La peur du bide
Jeudi, mai 17, 2012
Ou est-ce du vide ? L’impression de m’embarquer sans biscuits. À tel point qu’après avoir essayé de travailler hier, après avoir terminé la révision des conditions, je me suis réfugié dans la relecture des principes aujourd’hui, et ensuite, toujours en proie à l’incertitude, je me suis mis à travailler à un nouveau modèle, dans Aibase 2 (excellent logiciel de cartes cognitives etc.)
Peur de quoi ? De tout. J’ai commencé à voir des crampes (bras gauche, jambes - les deux). Pas en série, mais tellement douloureuses, qu’on ne les souhaite à personne.
Mais surtout de perdre mon temps. Car j’ai cette conviction qu’il ne m’en reste plus beaucoup. Je crains même d’abandonner mes chiens (de les précéder).
Alors, difficile de réunir assez de courage pour avoir des idées claires.
L’atrophie musculaire se poursuit à droite.
J’ai cependant introduit, en plus de la catégorie mixte matériel-notionnel (savoir monter à bicyclette, planter des choux, scier une planche, dessiner un mouton), l’imaginaire, car pour l’affectif, une redirection mixte ne suffisait pas.

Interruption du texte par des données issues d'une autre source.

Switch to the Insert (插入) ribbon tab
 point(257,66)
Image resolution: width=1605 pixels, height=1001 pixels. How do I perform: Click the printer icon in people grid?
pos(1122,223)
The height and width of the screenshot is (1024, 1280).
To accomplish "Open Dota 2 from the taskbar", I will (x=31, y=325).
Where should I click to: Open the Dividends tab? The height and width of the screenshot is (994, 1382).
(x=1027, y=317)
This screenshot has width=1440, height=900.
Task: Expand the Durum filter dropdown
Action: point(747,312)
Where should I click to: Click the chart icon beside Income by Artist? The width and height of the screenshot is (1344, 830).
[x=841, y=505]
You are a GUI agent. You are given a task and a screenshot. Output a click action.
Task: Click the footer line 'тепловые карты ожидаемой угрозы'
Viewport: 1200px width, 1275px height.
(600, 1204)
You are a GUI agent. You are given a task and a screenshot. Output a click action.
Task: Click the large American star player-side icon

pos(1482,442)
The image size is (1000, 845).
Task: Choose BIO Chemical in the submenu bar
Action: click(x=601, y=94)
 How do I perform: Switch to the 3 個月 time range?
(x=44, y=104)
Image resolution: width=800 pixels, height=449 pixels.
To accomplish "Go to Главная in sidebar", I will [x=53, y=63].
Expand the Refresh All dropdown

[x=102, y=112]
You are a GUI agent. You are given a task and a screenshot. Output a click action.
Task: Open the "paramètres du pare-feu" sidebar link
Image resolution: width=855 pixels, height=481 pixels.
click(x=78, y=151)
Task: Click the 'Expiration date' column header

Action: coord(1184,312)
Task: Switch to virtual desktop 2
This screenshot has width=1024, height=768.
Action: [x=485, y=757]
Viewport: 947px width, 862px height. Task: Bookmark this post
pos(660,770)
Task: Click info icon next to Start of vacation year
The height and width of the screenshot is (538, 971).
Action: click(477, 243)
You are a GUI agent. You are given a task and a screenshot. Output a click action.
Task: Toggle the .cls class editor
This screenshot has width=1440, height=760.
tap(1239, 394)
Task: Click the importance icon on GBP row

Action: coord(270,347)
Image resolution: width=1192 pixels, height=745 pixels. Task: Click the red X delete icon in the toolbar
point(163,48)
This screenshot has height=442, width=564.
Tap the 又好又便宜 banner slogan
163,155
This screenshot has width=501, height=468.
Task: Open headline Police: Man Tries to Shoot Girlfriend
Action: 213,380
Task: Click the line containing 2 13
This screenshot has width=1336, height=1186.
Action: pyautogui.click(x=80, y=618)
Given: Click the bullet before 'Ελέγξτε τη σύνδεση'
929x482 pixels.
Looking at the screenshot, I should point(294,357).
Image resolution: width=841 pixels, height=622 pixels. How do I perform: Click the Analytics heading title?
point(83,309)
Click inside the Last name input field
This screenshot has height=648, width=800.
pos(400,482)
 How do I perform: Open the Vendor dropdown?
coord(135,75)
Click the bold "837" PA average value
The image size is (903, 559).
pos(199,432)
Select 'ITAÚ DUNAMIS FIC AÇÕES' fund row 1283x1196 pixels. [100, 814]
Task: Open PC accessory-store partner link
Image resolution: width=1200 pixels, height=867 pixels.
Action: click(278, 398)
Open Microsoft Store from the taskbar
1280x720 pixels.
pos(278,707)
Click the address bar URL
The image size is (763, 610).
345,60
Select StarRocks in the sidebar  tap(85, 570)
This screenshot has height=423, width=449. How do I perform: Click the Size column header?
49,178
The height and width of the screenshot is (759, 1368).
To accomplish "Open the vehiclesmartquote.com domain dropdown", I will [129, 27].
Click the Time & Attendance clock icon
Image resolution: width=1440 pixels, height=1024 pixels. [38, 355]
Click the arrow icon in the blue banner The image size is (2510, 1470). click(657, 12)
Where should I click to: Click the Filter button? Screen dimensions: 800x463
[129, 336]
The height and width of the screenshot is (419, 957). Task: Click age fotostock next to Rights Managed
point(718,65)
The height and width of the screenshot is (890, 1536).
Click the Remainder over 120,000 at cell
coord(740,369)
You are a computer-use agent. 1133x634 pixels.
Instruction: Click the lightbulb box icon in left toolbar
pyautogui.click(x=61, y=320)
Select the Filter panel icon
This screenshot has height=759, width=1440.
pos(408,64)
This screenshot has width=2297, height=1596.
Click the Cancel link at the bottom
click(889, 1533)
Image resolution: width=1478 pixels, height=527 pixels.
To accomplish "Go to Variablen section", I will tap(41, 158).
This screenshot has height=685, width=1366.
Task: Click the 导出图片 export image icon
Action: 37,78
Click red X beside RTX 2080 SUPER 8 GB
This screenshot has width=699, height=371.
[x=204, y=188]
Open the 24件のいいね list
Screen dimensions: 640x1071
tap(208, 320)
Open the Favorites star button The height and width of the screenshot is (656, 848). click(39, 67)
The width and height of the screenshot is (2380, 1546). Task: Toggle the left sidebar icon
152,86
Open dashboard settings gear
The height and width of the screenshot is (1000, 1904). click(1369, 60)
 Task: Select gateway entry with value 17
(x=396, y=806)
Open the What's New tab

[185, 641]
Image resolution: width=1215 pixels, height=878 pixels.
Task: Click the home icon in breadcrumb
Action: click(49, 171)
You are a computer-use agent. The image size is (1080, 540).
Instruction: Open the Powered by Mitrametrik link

Parmi les principes de la théorie (dès le début en 85-87), figure implicitement celui d’équilibre entre la généralité et la spécificité.
Mais surtout… et là l’inquiétude est palpable : l’intérêt est-il là ? Après tout, la dénotation ne m’a jamais passionné … elle est l’antichambre de la référence. Le nom de l’objet, avant l’objet.
Ce n’est pas avec des doutes que je pourrai confectionner une certitude. Je ne suis pas sûr de savoir par quel bout prendre cet examen, les exemples ou la grille de catégories ? Réfléchir, quand on est distrait au point d’oublier de mettre la minuterie pour le riz… Zut, comme disait le gamin que j’ai été.